▸ **WHAT YOU NEED TO DO**
Check every line of the data below for the string "scrollbar", and copy the ones that hold it.

▸ **DATA TO EXAMINE**
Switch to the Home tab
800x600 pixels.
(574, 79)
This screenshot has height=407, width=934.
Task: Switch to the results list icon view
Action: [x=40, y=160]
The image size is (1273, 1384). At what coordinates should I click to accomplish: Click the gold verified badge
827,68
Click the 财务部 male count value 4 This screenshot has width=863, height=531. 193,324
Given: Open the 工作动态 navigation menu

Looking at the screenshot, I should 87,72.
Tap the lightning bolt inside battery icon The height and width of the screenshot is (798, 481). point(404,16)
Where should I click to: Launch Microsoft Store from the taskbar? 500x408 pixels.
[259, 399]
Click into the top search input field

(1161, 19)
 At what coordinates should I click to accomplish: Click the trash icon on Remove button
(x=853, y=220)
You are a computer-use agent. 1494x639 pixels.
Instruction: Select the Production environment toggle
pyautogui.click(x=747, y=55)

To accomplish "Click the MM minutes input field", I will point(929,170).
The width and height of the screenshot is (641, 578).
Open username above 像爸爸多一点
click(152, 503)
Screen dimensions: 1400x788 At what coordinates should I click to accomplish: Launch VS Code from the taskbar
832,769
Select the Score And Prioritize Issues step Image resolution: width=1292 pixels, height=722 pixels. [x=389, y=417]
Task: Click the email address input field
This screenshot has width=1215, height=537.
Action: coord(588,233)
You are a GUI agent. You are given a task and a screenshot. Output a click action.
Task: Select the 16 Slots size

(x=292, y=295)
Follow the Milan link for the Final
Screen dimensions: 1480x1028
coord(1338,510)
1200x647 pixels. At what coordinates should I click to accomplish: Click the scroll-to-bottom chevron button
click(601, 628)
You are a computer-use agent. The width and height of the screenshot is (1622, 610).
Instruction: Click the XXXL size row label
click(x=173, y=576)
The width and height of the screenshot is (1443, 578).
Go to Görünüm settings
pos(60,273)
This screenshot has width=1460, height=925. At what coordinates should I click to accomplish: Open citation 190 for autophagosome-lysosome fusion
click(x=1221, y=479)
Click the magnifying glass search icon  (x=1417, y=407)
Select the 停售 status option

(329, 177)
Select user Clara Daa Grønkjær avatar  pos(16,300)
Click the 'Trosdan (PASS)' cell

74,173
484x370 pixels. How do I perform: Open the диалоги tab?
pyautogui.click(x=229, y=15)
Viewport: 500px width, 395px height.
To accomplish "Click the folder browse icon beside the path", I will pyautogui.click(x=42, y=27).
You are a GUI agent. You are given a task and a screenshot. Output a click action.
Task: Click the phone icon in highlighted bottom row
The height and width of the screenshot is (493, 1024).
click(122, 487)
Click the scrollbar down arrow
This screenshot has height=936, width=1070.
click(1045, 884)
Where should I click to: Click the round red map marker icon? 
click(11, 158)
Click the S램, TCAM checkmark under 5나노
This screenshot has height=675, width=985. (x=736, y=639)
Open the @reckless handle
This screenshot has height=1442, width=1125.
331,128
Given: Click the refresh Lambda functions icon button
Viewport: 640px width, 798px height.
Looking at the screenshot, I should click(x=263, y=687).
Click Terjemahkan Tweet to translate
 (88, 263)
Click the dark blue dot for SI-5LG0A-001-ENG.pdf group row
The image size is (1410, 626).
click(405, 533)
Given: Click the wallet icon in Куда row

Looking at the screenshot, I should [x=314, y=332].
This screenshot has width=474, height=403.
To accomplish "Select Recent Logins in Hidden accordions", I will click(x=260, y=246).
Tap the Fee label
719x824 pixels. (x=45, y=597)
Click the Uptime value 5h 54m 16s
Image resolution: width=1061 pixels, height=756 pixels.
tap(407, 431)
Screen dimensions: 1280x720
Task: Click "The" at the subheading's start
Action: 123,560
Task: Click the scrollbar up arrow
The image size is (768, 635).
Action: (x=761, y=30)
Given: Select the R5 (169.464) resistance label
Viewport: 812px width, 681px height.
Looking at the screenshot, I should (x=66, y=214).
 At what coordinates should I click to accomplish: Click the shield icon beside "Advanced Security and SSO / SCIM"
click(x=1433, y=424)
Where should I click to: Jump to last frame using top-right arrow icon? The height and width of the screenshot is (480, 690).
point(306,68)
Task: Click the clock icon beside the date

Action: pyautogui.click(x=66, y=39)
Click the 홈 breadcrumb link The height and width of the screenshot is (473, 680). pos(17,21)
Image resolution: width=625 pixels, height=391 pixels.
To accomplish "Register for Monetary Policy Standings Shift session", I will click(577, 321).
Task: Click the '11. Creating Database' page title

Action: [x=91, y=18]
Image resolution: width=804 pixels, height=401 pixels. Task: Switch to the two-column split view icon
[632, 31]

▸ **ANSWER TO THIS TASK**
Click the scrollbar down arrow
Task: Click the scrollbar up arrow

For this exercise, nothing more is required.